_TEXT SHOWN_:
For the second time in two weeks, Congress set its sights on generic drugs. Members of the House Oversight Committee are worked up over some of the price gouging we’ve seen in the past six months.
Part of what got us to this point, where a company like Turing Pharmaceuticals jacked up the price of a drug 5000 percent, is a Kafkaesque backlog of generic drug applications at the FDA.
Let’s go back to 2012, when 4739 generic drug applications had piled up. Remember, these are products with the power to cut how much we paid for our prescription drugs. It got so bad, generic manufacturers and the FDA hammered out a deal.
“We redid everything about the program and built it to a modern review process and we are just going to crank the next two years, I have no doubt,” said Dr. Janet Woodcock, from the FDA.
In exchange for paying fees that totaled $1 billion over three years, generic manufacturers would expect to see applications move through the agency quicker. Since then, the FDA has hired 1000 people and has seen approvals shoot from about 35 a month in early 2014 to 99 last December.

_EXCERPTED RECORDS_:

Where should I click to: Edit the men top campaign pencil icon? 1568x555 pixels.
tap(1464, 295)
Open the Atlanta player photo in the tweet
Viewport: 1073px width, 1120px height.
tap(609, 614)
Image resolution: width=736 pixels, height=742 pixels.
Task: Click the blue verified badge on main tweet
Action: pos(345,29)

_PROMPT_:
Reproduce the text on the FDA generic drug application backlog word for word, in full. The listing is drawn from a separate source.

_ANSWER BOX_:
For the second time in two weeks, Congress set its sights on generic drugs. Members of the House Oversight Committee are worked up over some of the price gouging we’ve seen in the past six months.
Part of what got us to this point, where a company like Turing Pharmaceuticals jacked up the price of a drug 5000 percent, is a Kafkaesque backlog of generic drug applications at the FDA.
Let’s go back to 2012, when 4739 generic drug applications had piled up. Remember, these are products with the power to cut how much we paid for our prescription drugs. It got so bad, generic manufacturers and the FDA hammered out a deal.
“We redid everything about the program and built it to a modern review process and we are just going to crank the next two years, I have no doubt,” said Dr. Janet Woodcock, from the FDA.
In exchange for paying fees that totaled $1 billion over three years, generic manufacturers would expect to see applications move through the agency quicker. Since then, the FDA has hired 1000 people and has seen approvals shoot from about 35 a month in early 2014 to 99 last December.